Ich suche wie im Titel schon erwähnt ein solches Programm.
Früher gab es Fraps aber das war ja auch nicht kostenlos und eingeschränkt.
Dann noch Xfire, aber das gibt es wohl nicht mehr.
Ich habe mich schon länger nicht mehr damit beschäftigt.
Was könnt ihr so empfehlen?
Oder gibt es bei Steam mitlerweile dafür auch eine (interne) Funktion?


----------



## Kotor (8. November 2019)

*AW: Ich suche ein gutes Programm/Tool für das Aufnehmen von Spiele-Videos*

OBS


----------



## RyzA (8. November 2019)

*AW: Ich suche ein gutes Programm/Tool für das Aufnehmen von Spiele-Videos*

Danke für den Tipp!
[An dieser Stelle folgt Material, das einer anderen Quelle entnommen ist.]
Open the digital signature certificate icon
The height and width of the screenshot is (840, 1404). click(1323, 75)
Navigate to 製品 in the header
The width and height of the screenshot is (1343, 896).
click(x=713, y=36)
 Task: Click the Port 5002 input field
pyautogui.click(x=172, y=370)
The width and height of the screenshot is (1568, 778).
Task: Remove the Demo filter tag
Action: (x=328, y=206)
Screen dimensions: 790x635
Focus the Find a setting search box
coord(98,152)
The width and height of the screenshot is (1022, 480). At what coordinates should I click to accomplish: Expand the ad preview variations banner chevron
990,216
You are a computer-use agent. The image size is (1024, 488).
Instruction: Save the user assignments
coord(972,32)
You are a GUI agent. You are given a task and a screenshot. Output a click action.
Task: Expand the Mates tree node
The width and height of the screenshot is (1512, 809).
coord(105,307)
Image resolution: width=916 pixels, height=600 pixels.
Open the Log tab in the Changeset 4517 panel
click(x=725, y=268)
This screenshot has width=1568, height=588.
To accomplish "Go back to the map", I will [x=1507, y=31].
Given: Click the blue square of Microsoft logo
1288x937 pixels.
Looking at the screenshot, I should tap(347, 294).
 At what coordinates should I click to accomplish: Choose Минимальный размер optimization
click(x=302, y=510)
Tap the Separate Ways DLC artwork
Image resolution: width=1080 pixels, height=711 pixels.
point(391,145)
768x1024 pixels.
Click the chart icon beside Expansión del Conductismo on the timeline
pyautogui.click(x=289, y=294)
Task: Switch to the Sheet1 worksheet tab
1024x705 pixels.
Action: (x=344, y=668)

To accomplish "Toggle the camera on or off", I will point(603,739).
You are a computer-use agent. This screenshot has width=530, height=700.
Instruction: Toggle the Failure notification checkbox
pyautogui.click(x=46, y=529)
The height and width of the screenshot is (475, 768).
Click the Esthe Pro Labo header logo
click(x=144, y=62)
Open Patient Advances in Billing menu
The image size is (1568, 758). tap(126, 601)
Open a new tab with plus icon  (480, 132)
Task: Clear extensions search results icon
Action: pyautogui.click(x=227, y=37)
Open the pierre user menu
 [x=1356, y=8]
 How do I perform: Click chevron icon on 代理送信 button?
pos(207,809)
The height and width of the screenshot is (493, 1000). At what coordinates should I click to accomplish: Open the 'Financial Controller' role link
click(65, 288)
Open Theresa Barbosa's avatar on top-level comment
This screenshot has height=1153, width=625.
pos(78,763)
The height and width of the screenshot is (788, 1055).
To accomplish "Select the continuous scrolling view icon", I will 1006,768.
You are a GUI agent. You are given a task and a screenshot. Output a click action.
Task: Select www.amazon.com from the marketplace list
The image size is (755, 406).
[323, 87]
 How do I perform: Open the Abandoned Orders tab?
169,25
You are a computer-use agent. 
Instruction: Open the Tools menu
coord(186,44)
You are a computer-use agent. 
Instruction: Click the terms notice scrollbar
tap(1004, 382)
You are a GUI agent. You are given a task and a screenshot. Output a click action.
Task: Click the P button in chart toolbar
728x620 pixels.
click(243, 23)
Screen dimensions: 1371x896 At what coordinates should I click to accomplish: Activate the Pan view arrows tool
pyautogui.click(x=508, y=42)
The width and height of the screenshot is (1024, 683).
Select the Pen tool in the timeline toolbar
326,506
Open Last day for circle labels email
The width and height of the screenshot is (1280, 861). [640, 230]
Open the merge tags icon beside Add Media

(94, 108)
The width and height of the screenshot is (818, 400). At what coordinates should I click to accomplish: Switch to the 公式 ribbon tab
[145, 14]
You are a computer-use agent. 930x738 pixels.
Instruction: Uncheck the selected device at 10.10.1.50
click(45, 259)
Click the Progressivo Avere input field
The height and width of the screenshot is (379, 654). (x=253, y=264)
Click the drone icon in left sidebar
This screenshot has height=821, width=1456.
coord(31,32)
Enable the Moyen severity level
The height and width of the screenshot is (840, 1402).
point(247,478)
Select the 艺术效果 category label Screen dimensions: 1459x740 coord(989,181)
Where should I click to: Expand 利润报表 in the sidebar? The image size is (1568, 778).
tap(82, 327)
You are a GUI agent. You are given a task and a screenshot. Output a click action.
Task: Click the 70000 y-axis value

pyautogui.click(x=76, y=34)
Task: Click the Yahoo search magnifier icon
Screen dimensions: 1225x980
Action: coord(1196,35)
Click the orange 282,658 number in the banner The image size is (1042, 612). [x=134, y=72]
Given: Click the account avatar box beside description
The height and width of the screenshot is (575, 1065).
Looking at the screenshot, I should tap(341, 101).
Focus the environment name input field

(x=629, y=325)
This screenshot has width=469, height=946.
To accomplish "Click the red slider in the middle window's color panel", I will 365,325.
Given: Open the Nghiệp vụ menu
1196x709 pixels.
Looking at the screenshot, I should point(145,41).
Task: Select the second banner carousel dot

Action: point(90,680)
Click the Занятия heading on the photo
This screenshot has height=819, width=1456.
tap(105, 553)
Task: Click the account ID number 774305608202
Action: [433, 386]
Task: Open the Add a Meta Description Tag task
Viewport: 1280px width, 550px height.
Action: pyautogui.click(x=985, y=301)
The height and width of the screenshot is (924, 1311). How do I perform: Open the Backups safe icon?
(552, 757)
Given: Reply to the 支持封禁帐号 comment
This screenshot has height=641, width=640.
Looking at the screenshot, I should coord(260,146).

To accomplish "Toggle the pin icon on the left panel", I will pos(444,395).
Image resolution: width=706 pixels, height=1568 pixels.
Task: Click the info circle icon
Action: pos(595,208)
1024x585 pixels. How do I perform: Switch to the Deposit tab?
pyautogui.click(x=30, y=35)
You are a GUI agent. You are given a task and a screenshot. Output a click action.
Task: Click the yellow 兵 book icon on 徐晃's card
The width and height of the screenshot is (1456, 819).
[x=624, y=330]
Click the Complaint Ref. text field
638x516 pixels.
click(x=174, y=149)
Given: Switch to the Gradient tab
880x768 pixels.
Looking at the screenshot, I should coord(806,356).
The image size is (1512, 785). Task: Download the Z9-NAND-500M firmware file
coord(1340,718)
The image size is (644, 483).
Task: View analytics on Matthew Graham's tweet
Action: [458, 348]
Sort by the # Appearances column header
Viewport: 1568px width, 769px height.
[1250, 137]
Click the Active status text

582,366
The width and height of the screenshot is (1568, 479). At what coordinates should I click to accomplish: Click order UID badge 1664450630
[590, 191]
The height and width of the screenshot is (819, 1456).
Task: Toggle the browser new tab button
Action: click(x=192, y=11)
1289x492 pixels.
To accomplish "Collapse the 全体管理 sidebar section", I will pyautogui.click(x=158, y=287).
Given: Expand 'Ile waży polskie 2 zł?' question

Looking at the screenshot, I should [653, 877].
Gucke ich mir  mal an.


----------



## NatokWa (8. November 2019)

*AW: Ich suche ein gutes Programm/Tool für das Aufnehmen von Spiele-Videos*

Ich nutze Bandicam , kann alles was ich so brauche und die Vollversion ist ein Schnäpchen .


----------



## drstoecker (8. November 2019)

*AW: Ich suche ein gutes Programm/Tool für das Aufnehmen von Spiele-Videos*

Wenn du eine amd Karte hast kannst du mit relive/Adrenalin aufnehmen oder mit win10 Game irgendwas kannste auch aufnehmen.


----------



## Incredible Alk (8. November 2019)

*AW: Ich suche ein gutes Programm/Tool für das Aufnehmen von Spiele-Videos*

Open Broadcaster Software | OBS

An kostenloser Software gibts nichts was auch nur annähernd da rankommt.


----------